UN MAS EN CAMARGUE ...
Camargue, farouche sauvageonne, petite soeur terrible de la Provence. Saintes Maries de la mer, capitale du peuple gitan, ruelles colorées d'une cohorte de visiteurs aspirés par l'église sacrée, musiciens débraillés qui cognent avec génie sur des guitares rafistolées. Croisée des deux eaux, rencontre de la mer et du fleuve, décors aperçus nulle part ailleurs : Aigues Mortes, Le Grau du Roi, l'Etang de Vaccarès, le Bac du Sauvage. Paysages habités de taureaux, flamands roses, hérons, ragondins et du cheval camargue. Mots qui n'appartiennent qu'aux gens de cette Terre : gardians, manades, cabanes, abrivado, razeteurs, ... Nature, Camargue et liberté ... sous la protection des hommes, qui, par amour et (ou) interêt, décidèrent un jour qu'elle serait éternelle.

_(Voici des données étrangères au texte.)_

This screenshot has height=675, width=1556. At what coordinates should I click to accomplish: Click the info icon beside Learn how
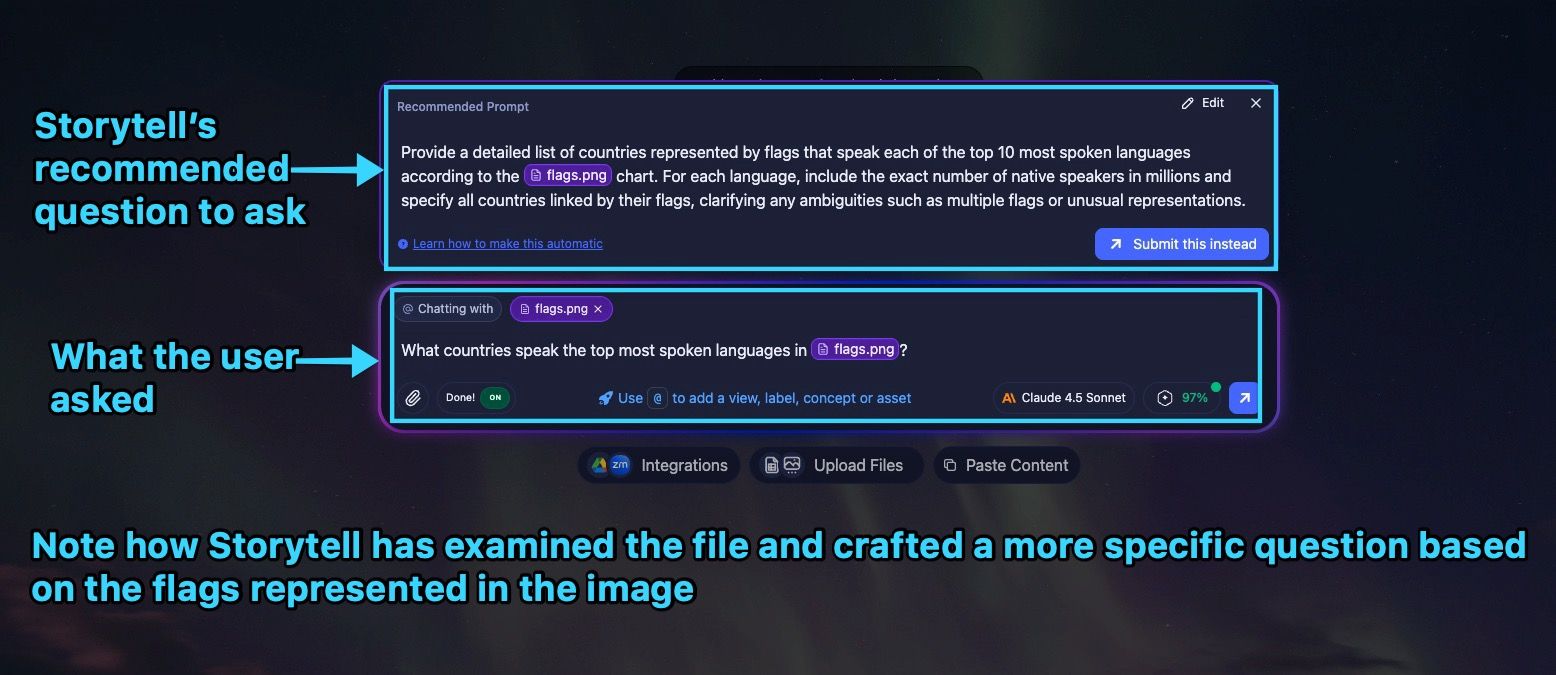tap(403, 244)
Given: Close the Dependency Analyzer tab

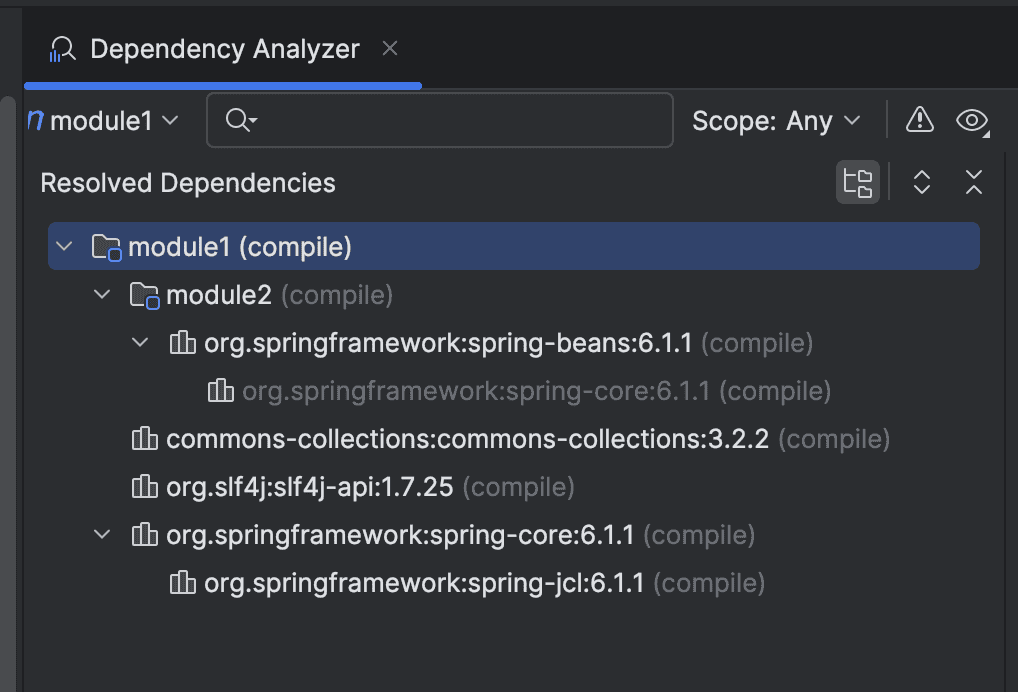Looking at the screenshot, I should [390, 48].
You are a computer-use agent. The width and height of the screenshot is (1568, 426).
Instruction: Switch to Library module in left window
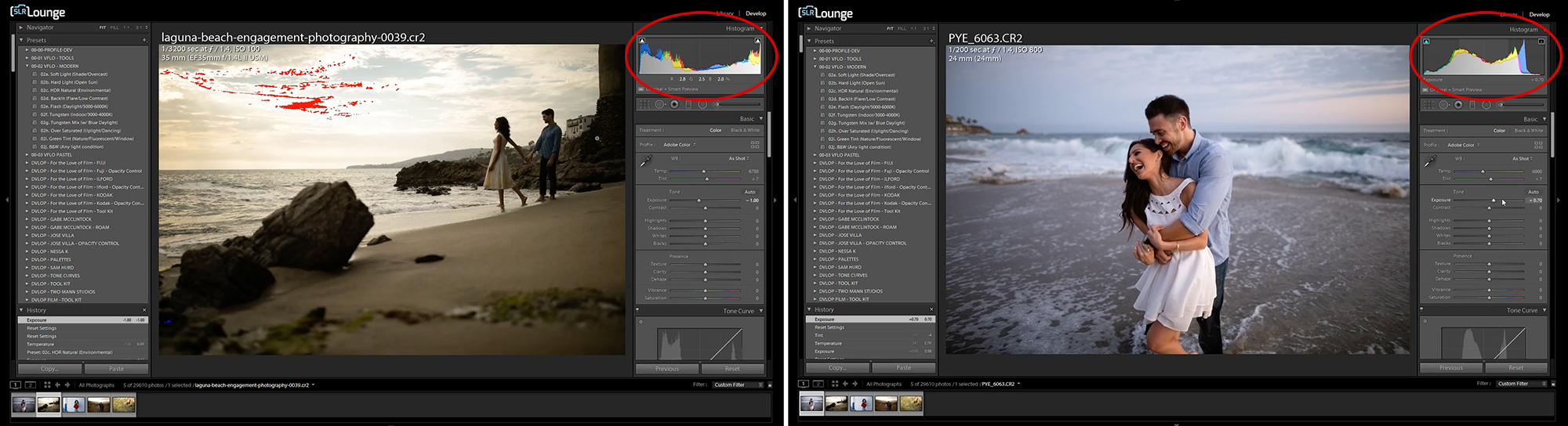(x=725, y=13)
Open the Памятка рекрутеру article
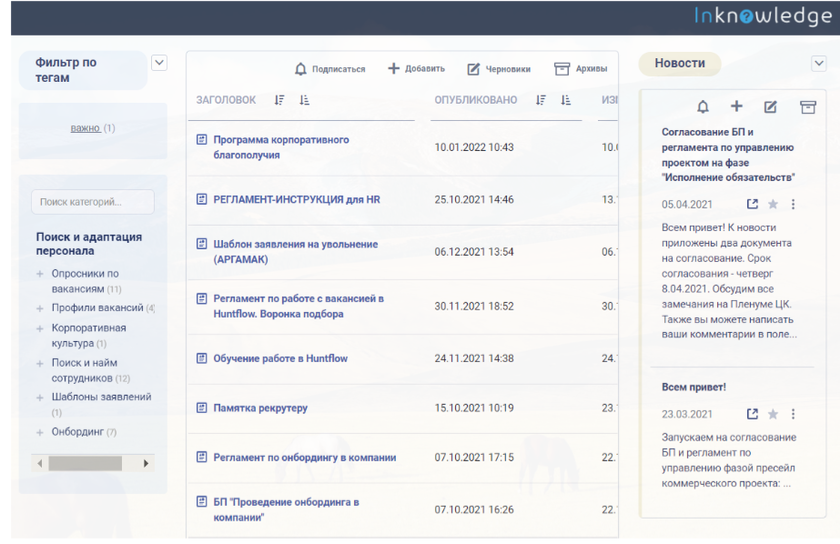This screenshot has height=544, width=840. pyautogui.click(x=260, y=408)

De récentes découvertes archéologiques attribuent à la Camargue une place plus grande dans ce que fût le début de l'histoire de notre civilisation. En cela, étroitement lié à Arles, centre stratégique économique, militaire et ensuite force culturelle qui instaura la domination de Rome comme une évidence.